Pozycje źródłowe
►

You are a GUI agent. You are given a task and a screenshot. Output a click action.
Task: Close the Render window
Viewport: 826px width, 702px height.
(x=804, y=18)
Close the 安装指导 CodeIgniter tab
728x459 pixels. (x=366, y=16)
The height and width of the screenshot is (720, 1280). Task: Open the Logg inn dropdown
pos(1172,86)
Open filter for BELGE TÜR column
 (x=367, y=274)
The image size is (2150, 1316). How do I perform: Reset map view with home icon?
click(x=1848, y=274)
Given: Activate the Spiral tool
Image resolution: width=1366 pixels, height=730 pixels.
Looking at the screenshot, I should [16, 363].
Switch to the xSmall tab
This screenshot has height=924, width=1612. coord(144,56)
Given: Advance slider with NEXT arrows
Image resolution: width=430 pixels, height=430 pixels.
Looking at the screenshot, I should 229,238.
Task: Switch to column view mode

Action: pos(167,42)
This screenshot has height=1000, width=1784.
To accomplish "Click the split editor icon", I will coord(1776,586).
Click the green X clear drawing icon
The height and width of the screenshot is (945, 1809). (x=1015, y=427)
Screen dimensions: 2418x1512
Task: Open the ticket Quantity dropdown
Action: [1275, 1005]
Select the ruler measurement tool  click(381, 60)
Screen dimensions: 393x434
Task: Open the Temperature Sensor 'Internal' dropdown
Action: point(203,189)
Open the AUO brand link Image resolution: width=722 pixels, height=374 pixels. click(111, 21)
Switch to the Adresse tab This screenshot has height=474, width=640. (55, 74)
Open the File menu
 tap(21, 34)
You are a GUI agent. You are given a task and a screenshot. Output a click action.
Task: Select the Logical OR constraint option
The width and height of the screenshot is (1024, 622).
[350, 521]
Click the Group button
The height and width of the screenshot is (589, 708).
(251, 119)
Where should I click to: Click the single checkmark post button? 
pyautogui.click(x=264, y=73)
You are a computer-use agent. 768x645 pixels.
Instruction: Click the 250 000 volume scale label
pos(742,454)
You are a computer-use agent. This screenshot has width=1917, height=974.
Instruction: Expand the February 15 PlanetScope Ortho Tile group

◄

Zadanie
Proszę przeskalować fragment, który zaczyna się wierszem zawierającym "Switch to the Adresse", a kończy wierszem zawierającym "pyautogui.click(x=264, y=73)" (oba wiersze włącznie), i przepisać wszystkie jego wiersze wraz z poleceniami. Każdą liczbę w odpowiedziach, czyli współrzędne punktów kliknięcia, należy pomnożyć przez 1,8 i zaokrąglić do liczby całkowitej, połówki w górę, pozostawiając bez zmian liczby w poleceniach.

Rozwiązanie wzorcowe
Switch to the Adresse tab This screenshot has height=474, width=640. (99, 133)
Open the File menu
 tap(38, 61)
You are a GUI agent. You are given a task and a screenshot. Output a click action.
Task: Select the Logical OR constraint option
The width and height of the screenshot is (1024, 622).
[630, 938]
Click the Group button
The height and width of the screenshot is (589, 708).
(452, 214)
Where should I click to: Click the single checkmark post button? 
pyautogui.click(x=475, y=131)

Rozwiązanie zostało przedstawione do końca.